Target Customer & ICP
The description states that WeDig is intended for:
- AI classrooms
- Small software teams
- Game-development groups
- Interdisciplinary communities where work is fragmented across independently owned sessions
It also notes that the system is designed to be scalable to other participant-owned AI runtimes, while preserving human boundaries.
The target customer segment is self-defined.
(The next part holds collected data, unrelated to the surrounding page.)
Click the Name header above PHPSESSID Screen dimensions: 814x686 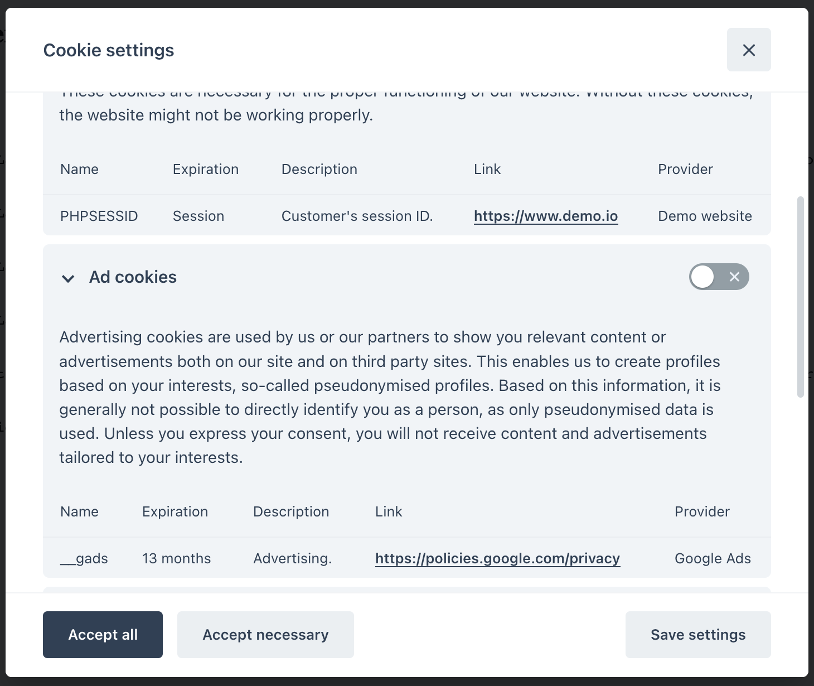tap(79, 169)
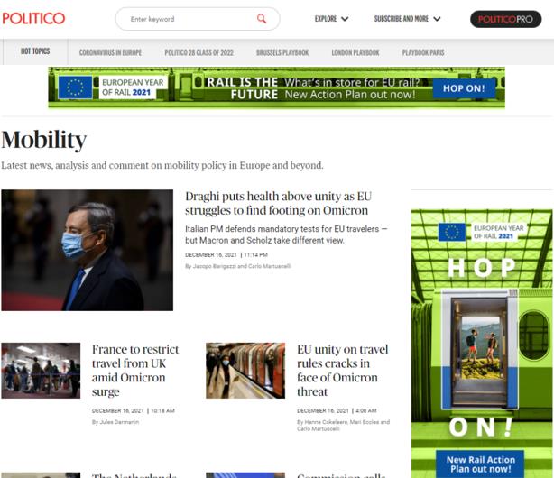
Task: Open Playbook Paris link
Action: 422,52
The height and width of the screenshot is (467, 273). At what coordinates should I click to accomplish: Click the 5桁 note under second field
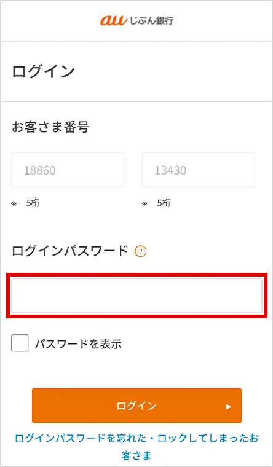(164, 203)
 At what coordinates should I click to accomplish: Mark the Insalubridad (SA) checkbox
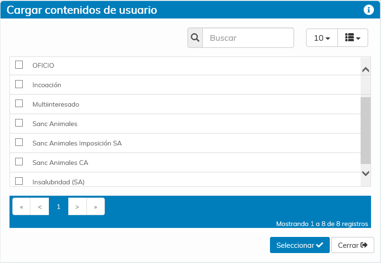click(x=19, y=181)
No evidence of actual customers, usage data, or market validation is provided.
Business Model & Pricing Evidence
There is no mention in the description of:
- Revenue streams
- Pricing models
- Monetization strategy
- Customer acquisition costs
- Unit economics
Not evidenced.
Technical & Delivery Signals
The project was built with:
- Frontend: Next.js, React, Phaser.js, TypeScript
- Backend: Node.js 22, SQLite
- Tools: GitHub OAuth, Playwright, Codex (via GPT-5.6), MCP protocol
- Infrastructure: Cloudflare Tunnel, OpenAI integration
Key technical elements include:
- A room-scoped filesystem for artifact storage
- REST and MCP adapters for canonical collaboration state
- A resident connector that exchanges launch codes for scoped authority
- Support for finite Codex work cycles
- Use of SHA-256 digests to identify reviewed bytes
The technical stack is described, but no evidence of production deployment or scalability is provided.
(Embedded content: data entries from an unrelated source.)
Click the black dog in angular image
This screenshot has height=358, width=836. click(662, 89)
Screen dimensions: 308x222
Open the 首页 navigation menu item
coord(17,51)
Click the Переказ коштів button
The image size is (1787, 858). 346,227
Traction & Maturity Signals
The description includes:
- A live product URL: https://wedig.dev
- A public repository: https://github.com/jys20240601/openai-buildweek
- A demo video: https://youtu.be/3ajPesx354o
- Mention of a Phase 6 evaluation contract for testing scenarios
However, there is no evidence of:
- User base or active adoption
- Revenue or monetization
- Customer feedback or testimonials
- Product usage metrics
- Iteration history beyond the hackathon submission
Not evidenced.
Competitive Context
The description does not mention any direct competitors. It positions WeDig as a solution to coordination issues in AI workflows, particularly where individual accounts are used and credential sharing is avoided.
No competitive landscape or market positioning against existing tools is provided.
Key Risks & Red Flags
- No real-world usage: The product appears to be a hackathon submission with no evidence of adoption.
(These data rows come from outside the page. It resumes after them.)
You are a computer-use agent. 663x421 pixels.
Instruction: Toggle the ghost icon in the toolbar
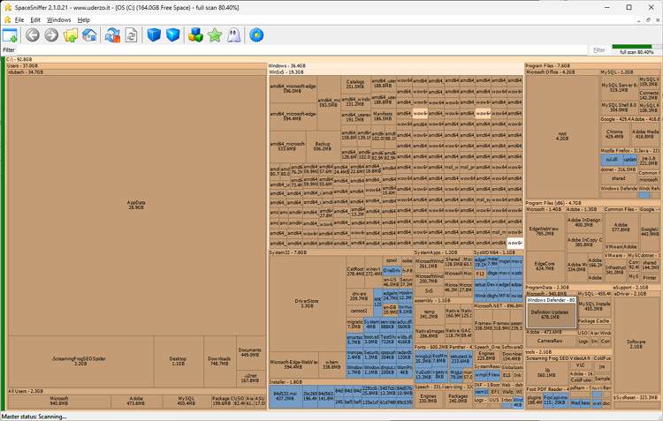coord(233,35)
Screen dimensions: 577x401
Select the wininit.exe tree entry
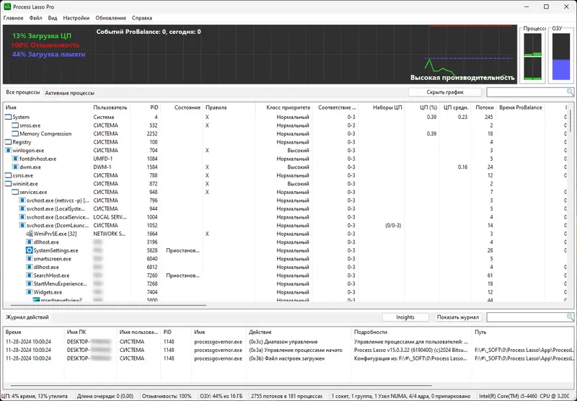pyautogui.click(x=25, y=184)
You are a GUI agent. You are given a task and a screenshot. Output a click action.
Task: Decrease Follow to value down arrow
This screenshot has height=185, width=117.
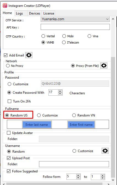103,178
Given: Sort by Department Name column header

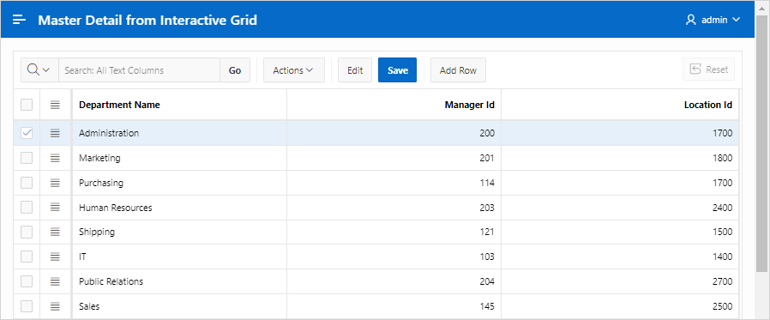Looking at the screenshot, I should tap(119, 105).
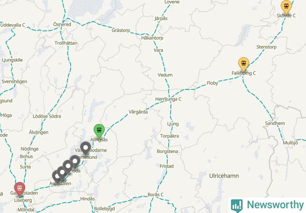Select the orange train marker at Falköping C
The image size is (306, 213).
243,64
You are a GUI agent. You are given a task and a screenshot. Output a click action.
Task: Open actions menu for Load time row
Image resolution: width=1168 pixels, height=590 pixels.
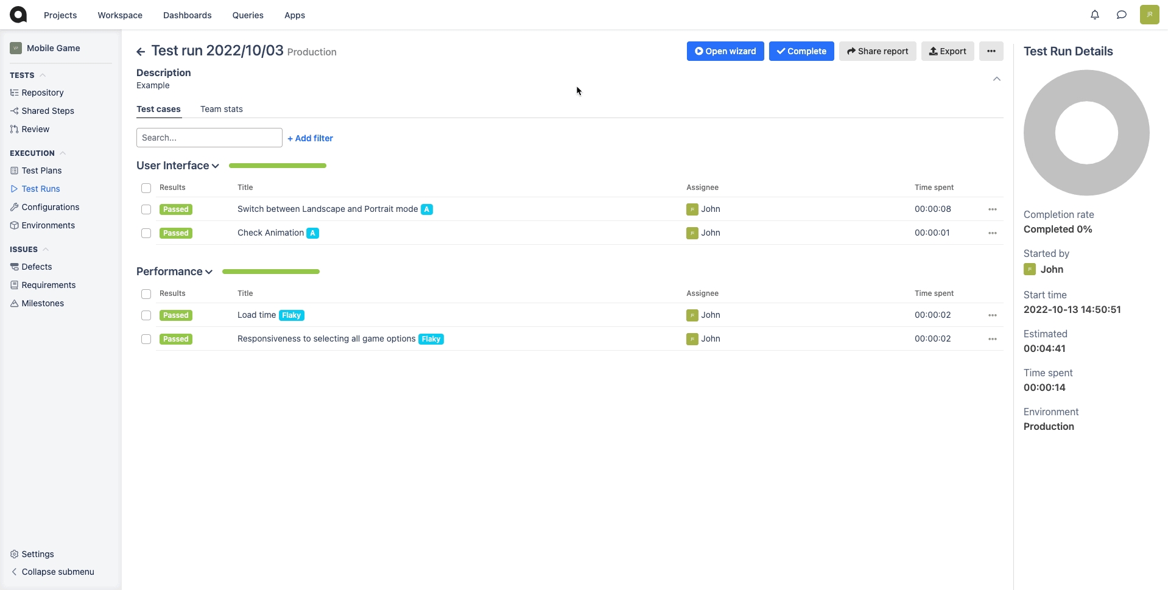tap(992, 315)
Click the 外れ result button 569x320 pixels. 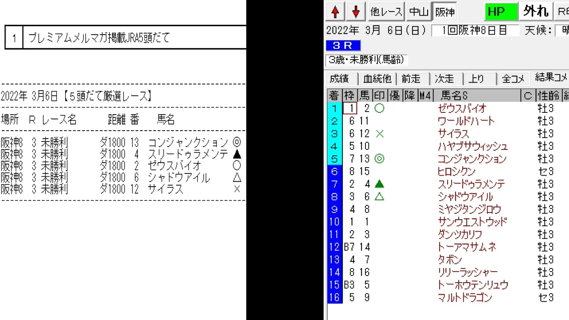536,11
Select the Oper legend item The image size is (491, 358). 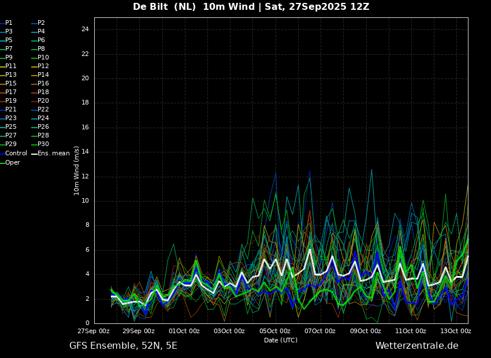[10, 162]
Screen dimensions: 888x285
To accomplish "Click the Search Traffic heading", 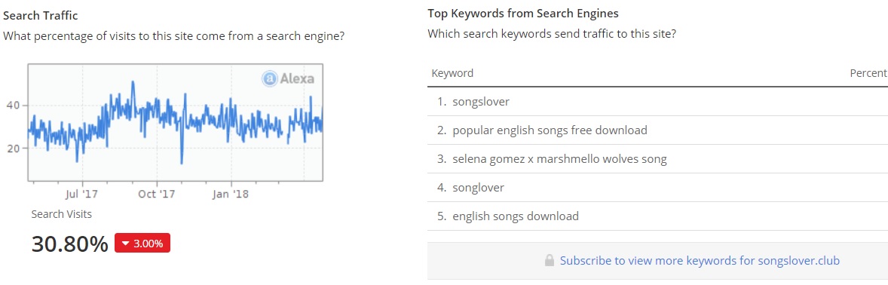I will (x=41, y=15).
- Unproven scalability: The architecture targets small rooms, not internet-scale concurrency.
- Self-reported success: All claims are based on the author’s own account; no independent validation or feedback is provided.
- Limited commercial viability: No pricing, revenue, or customer data is available.
- No third-party integration: The system relies heavily on participant-owned AI sessions and does not appear to integrate with broader AI ecosystems.
These are inferences based on the lack of evidence for real-world use or traction.
Diligence Questions To Ask The Founders
- What is the actual user base or adoption rate beyond the hackathon?
- How do you plan to scale beyond small rooms and classroom settings?
- Are there any plans for monetization or revenue generation?
- How does WeDig handle edge cases like failed tasks, interruptions, or conflicting reviews?
- What are the limitations of the current architecture in terms of performance or reliability?
- Have you tested the system with real users outside of the development team?
- Is there a roadmap for integrating with other AI platforms or tools?
Investment/Partnership Verdict
There is no evidence of revenue, customers, traction, or commercial viability beyond the author’s own description and hackathon submission.
The product is described as a conceptual solution to a classroom problem, built in a short timeframe, with no indication of real-world usage or market validation.
This is a pre-product concept with no demonstrated commercial potential. It may be a useful idea for future development, but it is not ready for investment or partnership at this stage.
Source
Submitted to the OpenAI 2026 hackathon on Devpost. Project home on DevPost.
The analysis above was generated by a language model from the project's own one-line description. It is not independent research and contains no verified traction, revenue or customer data.